The prediction on the graph was formed by extrapolating a superexponential with a 15% decay. This was set to roughly get SC at the right time, based on an estimate for what time horizon is needed for SC that is similar to my median in the timelines forecast. This is essentially a simplified version of our time horizon extension model that doesn’t account for AI R&D automation. Or another way to view this is that we crudely accounted for AI R&D automation by raising the decay.
This was not intended to represent our overall median forecast as that is later, but instead to represent roughly the trajectory that happens in AI 2027.
As is shown in titotal’s post, the graph is barely in distribution for the trajectories of our timelines model which reach SC in Mar 2027, it’s certainly not central. We did not check this before the AI 2027 release.
Why didn’t we use a central trajectory from our timelines model rather than the simplified version? This was on my TODO list, but I ran out of time. As you can imagine, we were working right up until a deadline and didn’t get to many TODOs that would have been great to have. But very likely I should have prioritized it more highly, so this is my mistake.
Or we should have more clearly labeled that the graph was not generated via the timelines model.
If we had the correct graph, then the new model releases would have been a bit above our predicted trend, rather than right on it.
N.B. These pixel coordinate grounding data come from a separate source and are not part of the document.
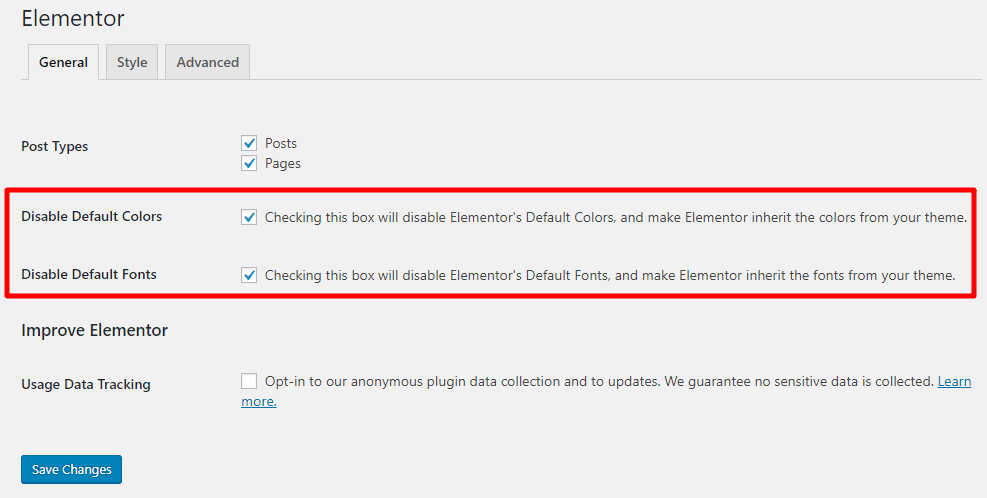987x498 pixels.
Task: Toggle the Disable Default Fonts checkbox
Action: point(249,275)
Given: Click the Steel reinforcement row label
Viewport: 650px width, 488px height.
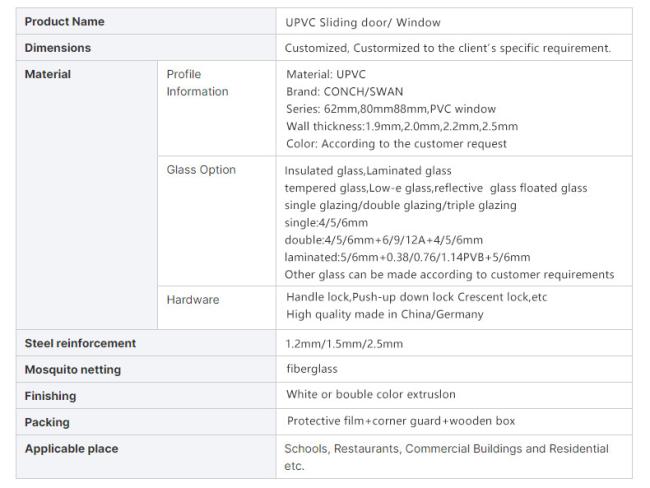Looking at the screenshot, I should click(80, 343).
So it should be a very slight update toward the plausibility of shorter timelines than AI 2027.
Thanks, I appreciate your comments.
Why did you simplify the model for a graph? You could have plotted a trajectory to begin with, instead of making a bespoke simplification. Is it because you wanted to “represent roughly the trajectory that happens in AI 2027”? I get that AI 2027 is a story, but why not use your real model to sample a trajectory—perhaps rejection sampling until you get one of the more aggressive possibilities?
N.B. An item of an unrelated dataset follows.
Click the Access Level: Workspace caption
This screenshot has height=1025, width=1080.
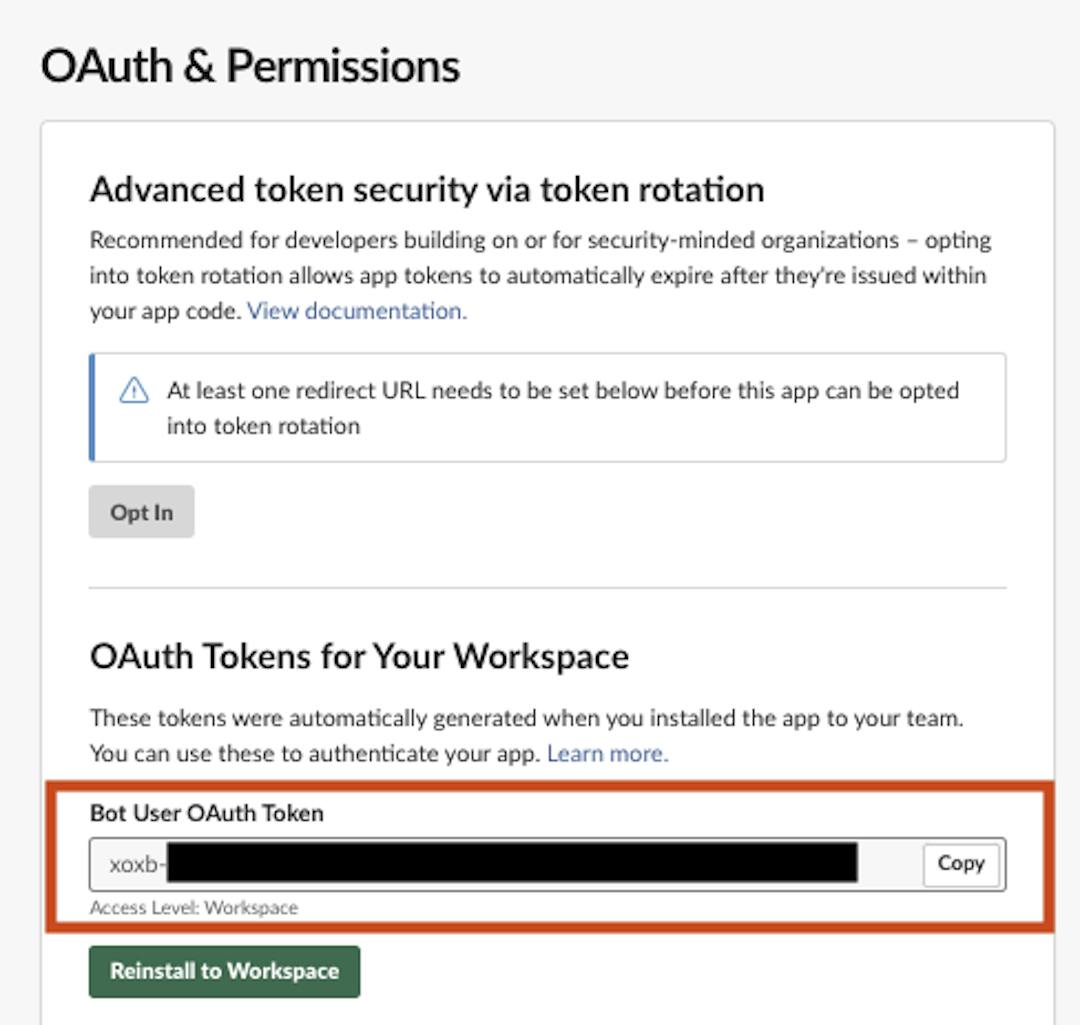pos(194,908)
Or you could even rejection sample the model until you get one that matches AI 2027 pretty closely, and then draw that curve’s projection (and retrojection—wait is that even a word).
I’m currently watching the tension between “this is just a story [which doesn’t have hard data behind it, take it with a big grain of salt]” and “here’s some math supporting our estimates [but wasn’t actually used for our plots or the story in any direct way].” I’m worried that the math lends credibility without being that relevant to the real decisions.
Why not use the real model to sample a trajectory? We should indeed have done that, but it was annoying and would have taken more time & this 15% thing seemed a good enough approximation given the massive error bars and uncertainty involved. It’s not like we had the real trajectory sample ready to go and decided to do the 15% thing instead.
I agree we should have been more clear about various things. Like, we have our scenario. Why did we choose to depict takeoff in 2027? Because at the time we were writing, that was my median. (Over the course of writing, my median shifted to 2028. Eli’s meanwhile was always longer, more like 2032 iirc. This is awkward but nbd, we all still think 2027 is plausible. We even said in the very first footnote that our actual medians were somewhat later than what the scenario depicts, and that the scenario depicts something more like our mode. And iirc I said it to Kevin Roose as well in the initial interview.) OK, so why should people take seriously our median/mode/etc. and our views on timelines more generally? Well, we weren’t claiming people should trust us absolutely or anything like that. We think that we’ve done an unusually high amount of thinking and research on the topic and have good track records, but we aren’t asking people to trust us. We put up our latest thoughts on timelines (at least, latest-at-the-time-of-writing, so early 2025) on the webpage, for all to see and critique. We are hoping and planning to continue to improve our models of everything.
Yes, I think this would have been quite good.